START Data to examine

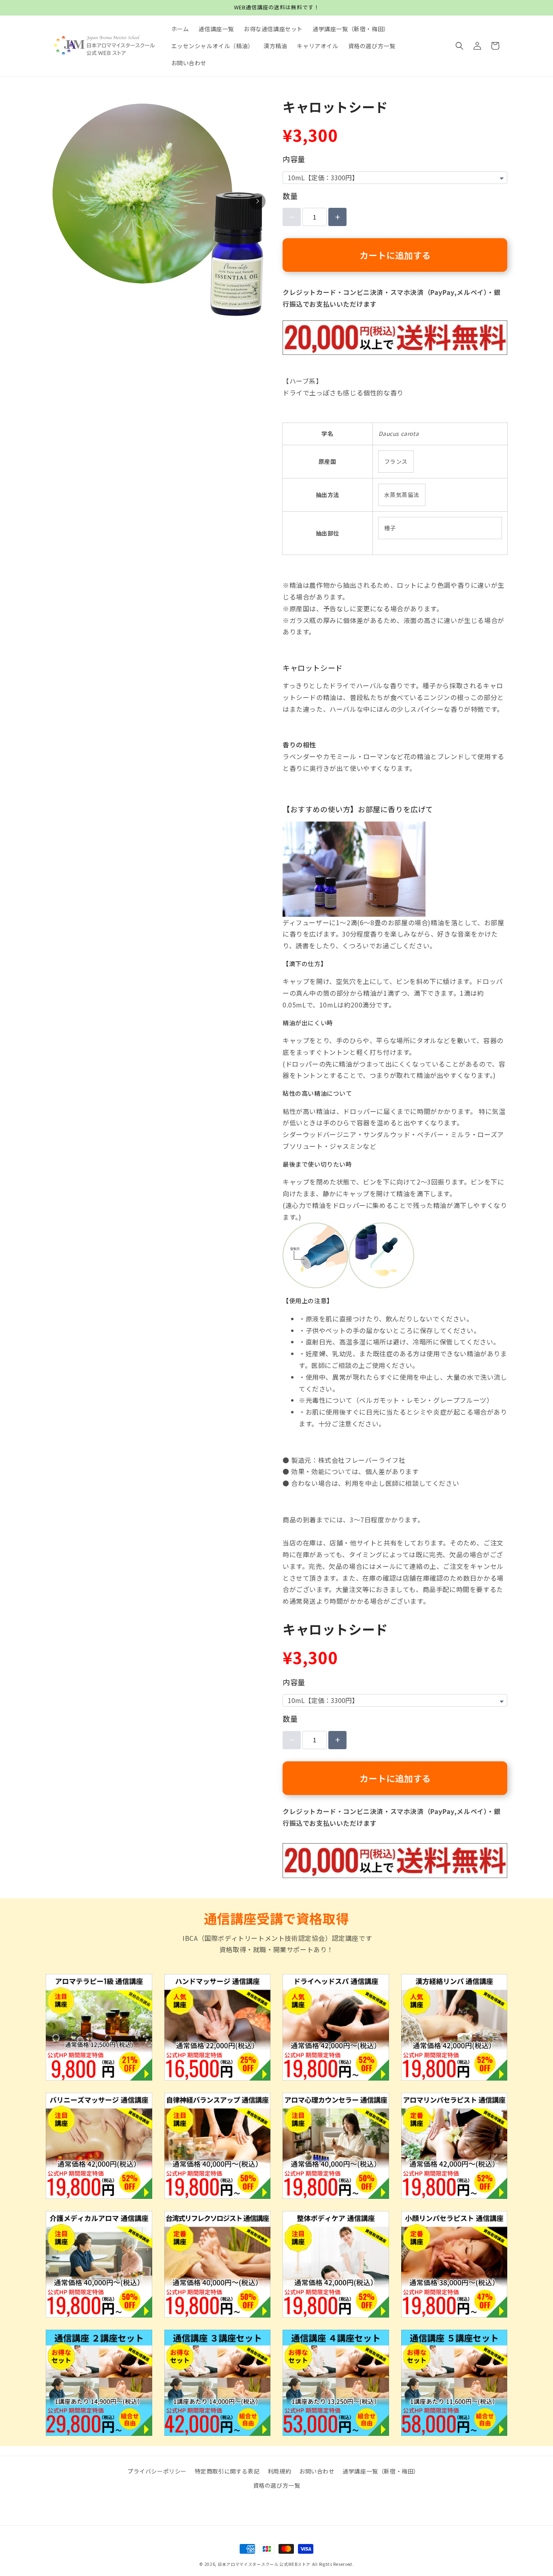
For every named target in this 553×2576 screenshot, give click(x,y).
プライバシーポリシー (157, 2471)
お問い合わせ (317, 2471)
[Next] (257, 201)
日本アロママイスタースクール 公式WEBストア (264, 2564)
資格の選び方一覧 (276, 2485)
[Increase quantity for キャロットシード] (337, 217)
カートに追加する (395, 254)
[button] (459, 46)
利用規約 (279, 2471)
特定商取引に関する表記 (227, 2471)
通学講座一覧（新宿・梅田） (380, 2471)
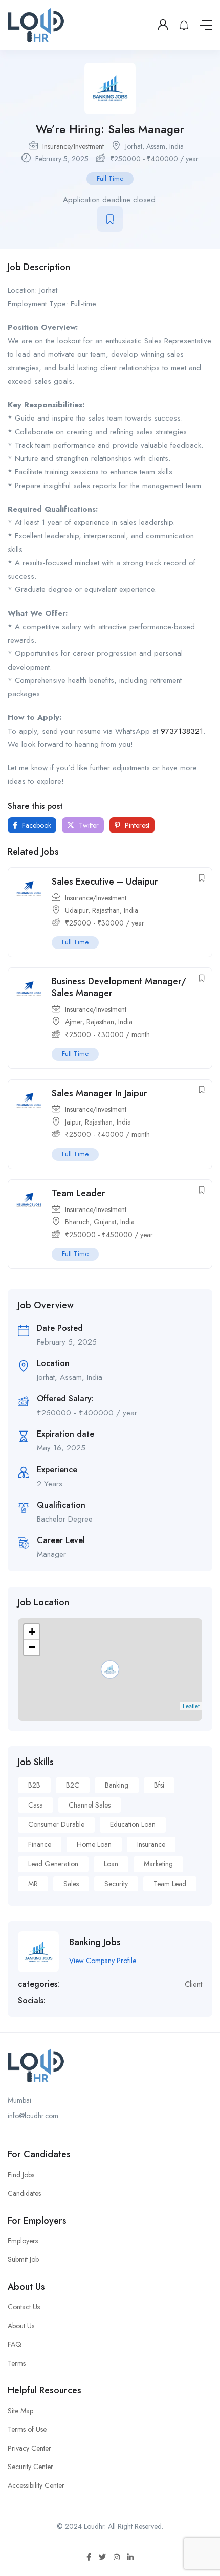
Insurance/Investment (73, 146)
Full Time (110, 178)
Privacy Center (29, 2448)
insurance (151, 1844)
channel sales (90, 1805)
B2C (72, 1785)
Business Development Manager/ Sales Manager (119, 987)
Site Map (20, 2411)
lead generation (53, 1864)
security (116, 1884)
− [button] (32, 1647)
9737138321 (182, 731)
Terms (17, 2363)
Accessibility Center (36, 2485)
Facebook (35, 825)
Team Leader (78, 1193)
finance (39, 1844)
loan (111, 1864)
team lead (169, 1884)
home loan (94, 1844)
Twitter (88, 825)
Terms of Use (27, 2429)
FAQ (14, 2344)
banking (116, 1785)
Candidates (24, 2193)
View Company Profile (102, 1960)
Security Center (30, 2466)
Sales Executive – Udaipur (105, 881)
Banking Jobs (95, 1942)
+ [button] (32, 1631)
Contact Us (24, 2307)
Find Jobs (21, 2175)
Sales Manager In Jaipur (99, 1093)
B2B (34, 1785)
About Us (21, 2326)
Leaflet (191, 1706)
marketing (158, 1864)
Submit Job (23, 2259)
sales (71, 1884)
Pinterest (136, 825)
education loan (133, 1824)
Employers (23, 2241)
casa (35, 1805)
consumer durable (56, 1824)
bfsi (159, 1785)
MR (33, 1884)
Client (193, 1984)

END Data to examine

• Exercise prompt: Please print exactly the lines from the one containing "team lead (169, 1884)" through the last line of the records, both included, and nothing else.

• Solution to the exercise:
team lead (169, 1884)
home loan (94, 1844)
Twitter (88, 825)
Terms of Use (27, 2429)
FAQ (14, 2344)
banking (116, 1785)
Candidates (24, 2193)
View Company Profile (102, 1960)
Security Center (30, 2466)
Sales Executive – Udaipur (105, 881)
Banking Jobs (95, 1942)
+ [button] (32, 1631)
Contact Us (24, 2307)
Find Jobs (21, 2175)
Sales Manager In Jaipur (99, 1093)
B2B (34, 1785)
About Us (21, 2326)
Leaflet (191, 1706)
marketing (158, 1864)
Submit Job (23, 2259)
sales (71, 1884)
Pinterest (136, 825)
education loan (133, 1824)
Employers (23, 2241)
casa (35, 1805)
consumer durable (56, 1824)
bfsi (159, 1785)
MR (33, 1884)
Client (193, 1984)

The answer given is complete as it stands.